EXERCISE INSTRUCTIONS: The lines from the start of the data up to and including the one with "Task: Click the header" should be returned exactly, and nothing else.
─── MATERIAL FOR THIS TASK
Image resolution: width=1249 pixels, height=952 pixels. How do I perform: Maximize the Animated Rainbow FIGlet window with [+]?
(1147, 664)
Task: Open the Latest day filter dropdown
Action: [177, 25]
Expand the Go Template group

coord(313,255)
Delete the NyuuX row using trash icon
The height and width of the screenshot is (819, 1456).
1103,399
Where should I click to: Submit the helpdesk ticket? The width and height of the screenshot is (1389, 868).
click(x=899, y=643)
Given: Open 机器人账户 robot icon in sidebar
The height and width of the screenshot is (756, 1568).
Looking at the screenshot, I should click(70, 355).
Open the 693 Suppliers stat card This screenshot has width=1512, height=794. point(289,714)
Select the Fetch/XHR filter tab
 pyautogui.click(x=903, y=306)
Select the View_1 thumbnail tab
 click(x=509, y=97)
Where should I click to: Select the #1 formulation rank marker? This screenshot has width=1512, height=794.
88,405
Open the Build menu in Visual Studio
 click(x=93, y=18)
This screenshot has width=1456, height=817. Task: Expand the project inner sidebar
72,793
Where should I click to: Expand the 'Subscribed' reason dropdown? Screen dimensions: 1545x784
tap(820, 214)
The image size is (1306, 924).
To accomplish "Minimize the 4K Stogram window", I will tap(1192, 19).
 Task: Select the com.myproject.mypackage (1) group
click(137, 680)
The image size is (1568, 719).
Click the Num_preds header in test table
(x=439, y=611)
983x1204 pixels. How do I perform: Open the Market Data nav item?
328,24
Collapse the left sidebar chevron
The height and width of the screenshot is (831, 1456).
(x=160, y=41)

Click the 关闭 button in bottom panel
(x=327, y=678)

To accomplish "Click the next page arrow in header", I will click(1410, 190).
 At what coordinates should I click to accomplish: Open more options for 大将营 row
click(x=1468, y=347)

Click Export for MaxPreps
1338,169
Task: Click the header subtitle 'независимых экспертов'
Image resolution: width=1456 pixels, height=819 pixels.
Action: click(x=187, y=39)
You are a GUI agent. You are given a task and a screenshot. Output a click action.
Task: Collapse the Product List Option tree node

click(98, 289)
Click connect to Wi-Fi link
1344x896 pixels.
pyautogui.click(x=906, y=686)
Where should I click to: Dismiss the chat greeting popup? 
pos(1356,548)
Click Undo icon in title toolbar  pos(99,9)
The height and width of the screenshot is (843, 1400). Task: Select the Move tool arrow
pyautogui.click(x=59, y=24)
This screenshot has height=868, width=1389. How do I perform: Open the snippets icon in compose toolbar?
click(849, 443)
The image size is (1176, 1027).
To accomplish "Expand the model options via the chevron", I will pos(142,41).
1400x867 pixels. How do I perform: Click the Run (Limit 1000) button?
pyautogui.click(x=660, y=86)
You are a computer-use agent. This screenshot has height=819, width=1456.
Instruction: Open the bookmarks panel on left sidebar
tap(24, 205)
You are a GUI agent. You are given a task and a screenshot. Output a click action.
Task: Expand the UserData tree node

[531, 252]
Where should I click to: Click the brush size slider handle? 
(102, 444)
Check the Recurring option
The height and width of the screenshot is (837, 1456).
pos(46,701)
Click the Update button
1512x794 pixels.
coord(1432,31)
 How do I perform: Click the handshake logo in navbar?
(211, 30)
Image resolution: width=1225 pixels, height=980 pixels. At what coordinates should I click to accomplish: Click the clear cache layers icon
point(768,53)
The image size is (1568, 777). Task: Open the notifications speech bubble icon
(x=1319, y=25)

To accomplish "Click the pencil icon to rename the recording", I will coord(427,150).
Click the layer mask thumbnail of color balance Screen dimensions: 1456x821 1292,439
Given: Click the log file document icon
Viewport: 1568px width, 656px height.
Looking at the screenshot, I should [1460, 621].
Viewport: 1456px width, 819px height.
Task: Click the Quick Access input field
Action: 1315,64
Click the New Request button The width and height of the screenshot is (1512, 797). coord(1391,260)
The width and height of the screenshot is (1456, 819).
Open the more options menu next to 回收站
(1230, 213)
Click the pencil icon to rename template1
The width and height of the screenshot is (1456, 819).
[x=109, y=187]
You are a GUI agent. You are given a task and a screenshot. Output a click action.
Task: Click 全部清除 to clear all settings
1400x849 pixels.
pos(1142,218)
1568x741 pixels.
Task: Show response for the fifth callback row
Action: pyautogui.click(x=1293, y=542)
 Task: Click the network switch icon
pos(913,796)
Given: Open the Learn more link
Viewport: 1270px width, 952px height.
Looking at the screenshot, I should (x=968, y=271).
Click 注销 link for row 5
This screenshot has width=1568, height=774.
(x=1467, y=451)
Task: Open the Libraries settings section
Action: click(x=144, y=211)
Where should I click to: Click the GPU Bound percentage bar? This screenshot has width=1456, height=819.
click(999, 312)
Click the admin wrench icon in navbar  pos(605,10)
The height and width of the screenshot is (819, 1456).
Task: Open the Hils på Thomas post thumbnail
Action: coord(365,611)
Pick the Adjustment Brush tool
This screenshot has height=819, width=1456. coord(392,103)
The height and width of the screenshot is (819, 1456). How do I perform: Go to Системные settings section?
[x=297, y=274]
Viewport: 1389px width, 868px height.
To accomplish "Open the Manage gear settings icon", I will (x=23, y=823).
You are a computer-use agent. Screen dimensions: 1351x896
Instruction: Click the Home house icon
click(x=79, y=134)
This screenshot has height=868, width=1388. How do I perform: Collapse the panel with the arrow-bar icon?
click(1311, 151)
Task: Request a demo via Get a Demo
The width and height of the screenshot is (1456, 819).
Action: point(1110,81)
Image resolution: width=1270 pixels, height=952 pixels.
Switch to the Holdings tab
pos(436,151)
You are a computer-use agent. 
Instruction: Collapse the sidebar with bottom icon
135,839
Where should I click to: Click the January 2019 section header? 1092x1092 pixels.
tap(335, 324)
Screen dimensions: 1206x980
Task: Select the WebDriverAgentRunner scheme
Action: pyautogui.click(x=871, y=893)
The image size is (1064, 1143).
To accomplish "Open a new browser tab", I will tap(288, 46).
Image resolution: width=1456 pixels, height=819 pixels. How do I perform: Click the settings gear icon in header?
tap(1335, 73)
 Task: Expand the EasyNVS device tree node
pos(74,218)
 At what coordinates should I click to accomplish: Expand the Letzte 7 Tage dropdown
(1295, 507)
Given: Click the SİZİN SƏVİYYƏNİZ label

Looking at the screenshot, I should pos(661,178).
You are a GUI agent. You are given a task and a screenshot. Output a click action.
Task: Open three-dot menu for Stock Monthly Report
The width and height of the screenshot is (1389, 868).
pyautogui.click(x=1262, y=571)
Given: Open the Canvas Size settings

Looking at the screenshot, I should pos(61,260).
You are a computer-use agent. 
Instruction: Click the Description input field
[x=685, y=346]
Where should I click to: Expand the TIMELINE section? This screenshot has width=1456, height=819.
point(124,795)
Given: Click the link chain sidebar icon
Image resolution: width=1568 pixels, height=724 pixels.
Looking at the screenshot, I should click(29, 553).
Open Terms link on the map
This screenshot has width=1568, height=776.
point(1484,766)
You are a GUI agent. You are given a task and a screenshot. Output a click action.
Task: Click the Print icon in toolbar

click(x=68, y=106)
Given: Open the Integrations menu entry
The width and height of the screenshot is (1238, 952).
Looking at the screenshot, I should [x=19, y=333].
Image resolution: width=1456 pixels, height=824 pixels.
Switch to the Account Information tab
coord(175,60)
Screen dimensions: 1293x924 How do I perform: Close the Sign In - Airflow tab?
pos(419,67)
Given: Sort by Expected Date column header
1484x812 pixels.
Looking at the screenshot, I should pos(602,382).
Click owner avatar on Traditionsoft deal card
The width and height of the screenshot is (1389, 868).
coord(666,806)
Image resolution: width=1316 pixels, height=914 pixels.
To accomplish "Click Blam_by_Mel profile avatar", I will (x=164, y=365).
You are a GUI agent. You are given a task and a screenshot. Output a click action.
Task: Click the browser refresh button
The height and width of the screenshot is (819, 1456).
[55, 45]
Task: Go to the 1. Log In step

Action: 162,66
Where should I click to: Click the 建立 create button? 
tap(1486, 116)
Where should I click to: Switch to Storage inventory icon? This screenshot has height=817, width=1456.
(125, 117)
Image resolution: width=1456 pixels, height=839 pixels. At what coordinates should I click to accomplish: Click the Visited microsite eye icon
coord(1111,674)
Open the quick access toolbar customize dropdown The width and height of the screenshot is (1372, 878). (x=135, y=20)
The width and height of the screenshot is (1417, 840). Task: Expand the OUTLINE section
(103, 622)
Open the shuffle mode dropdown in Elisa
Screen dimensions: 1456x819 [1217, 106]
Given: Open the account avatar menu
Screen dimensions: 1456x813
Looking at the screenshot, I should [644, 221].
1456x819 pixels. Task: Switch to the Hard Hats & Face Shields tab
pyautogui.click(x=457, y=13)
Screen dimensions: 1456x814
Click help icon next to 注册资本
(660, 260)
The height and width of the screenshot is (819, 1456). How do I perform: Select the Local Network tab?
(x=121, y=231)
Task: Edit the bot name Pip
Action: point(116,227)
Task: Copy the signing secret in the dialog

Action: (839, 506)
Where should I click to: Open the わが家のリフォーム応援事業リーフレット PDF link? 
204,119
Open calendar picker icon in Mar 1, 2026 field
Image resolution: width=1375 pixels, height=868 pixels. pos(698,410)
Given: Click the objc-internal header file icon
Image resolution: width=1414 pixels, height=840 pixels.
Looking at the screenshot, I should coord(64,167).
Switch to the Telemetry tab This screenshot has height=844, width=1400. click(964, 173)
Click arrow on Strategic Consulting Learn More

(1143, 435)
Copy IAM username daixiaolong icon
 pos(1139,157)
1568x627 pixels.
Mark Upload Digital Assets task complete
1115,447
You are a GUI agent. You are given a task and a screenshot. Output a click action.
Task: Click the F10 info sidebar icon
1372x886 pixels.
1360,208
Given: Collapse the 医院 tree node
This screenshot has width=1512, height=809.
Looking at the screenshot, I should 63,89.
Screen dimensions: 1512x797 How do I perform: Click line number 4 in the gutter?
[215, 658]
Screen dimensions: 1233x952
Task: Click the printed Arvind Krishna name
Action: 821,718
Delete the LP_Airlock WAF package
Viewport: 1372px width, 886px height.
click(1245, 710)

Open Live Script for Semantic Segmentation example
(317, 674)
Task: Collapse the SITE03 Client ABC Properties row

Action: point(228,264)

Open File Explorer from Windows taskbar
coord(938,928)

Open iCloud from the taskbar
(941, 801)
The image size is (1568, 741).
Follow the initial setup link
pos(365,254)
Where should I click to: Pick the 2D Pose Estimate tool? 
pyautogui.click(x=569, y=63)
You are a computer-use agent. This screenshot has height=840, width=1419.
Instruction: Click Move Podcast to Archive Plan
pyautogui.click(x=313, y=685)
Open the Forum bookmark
──────
RESPONSE BOX:
Image resolution: width=1249 pixels, height=952 pixels. How do I perform: Maximize the Animated Rainbow FIGlet window with [+]?
(1147, 664)
Task: Open the Latest day filter dropdown
Action: [177, 25]
Expand the Go Template group

coord(313,255)
Delete the NyuuX row using trash icon
The height and width of the screenshot is (819, 1456).
1103,399
Where should I click to: Submit the helpdesk ticket? The width and height of the screenshot is (1389, 868).
click(x=899, y=643)
Given: Open 机器人账户 robot icon in sidebar
The height and width of the screenshot is (756, 1568).
Looking at the screenshot, I should click(70, 355).
Open the 693 Suppliers stat card This screenshot has width=1512, height=794. point(289,714)
Select the Fetch/XHR filter tab
 pyautogui.click(x=903, y=306)
Select the View_1 thumbnail tab
 click(x=509, y=97)
Where should I click to: Select the #1 formulation rank marker? This screenshot has width=1512, height=794.
88,405
Open the Build menu in Visual Studio
 click(x=93, y=18)
This screenshot has width=1456, height=817. Task: Expand the project inner sidebar
72,793
Where should I click to: Expand the 'Subscribed' reason dropdown? Screen dimensions: 1545x784
tap(820, 214)
The image size is (1306, 924).
To accomplish "Minimize the 4K Stogram window", I will tap(1192, 19).
 Task: Select the com.myproject.mypackage (1) group
click(137, 680)
The image size is (1568, 719).
Click the Num_preds header in test table
(x=439, y=611)
983x1204 pixels. How do I perform: Open the Market Data nav item?
328,24
Collapse the left sidebar chevron
The height and width of the screenshot is (831, 1456).
(x=160, y=41)

Click the 关闭 button in bottom panel
(x=327, y=678)

To accomplish "Click the next page arrow in header", I will click(1410, 190).
 At what coordinates should I click to accomplish: Open more options for 大将营 row
click(x=1468, y=347)

Click Export for MaxPreps
1338,169
Task: Click the header subtitle 'независимых экспертов'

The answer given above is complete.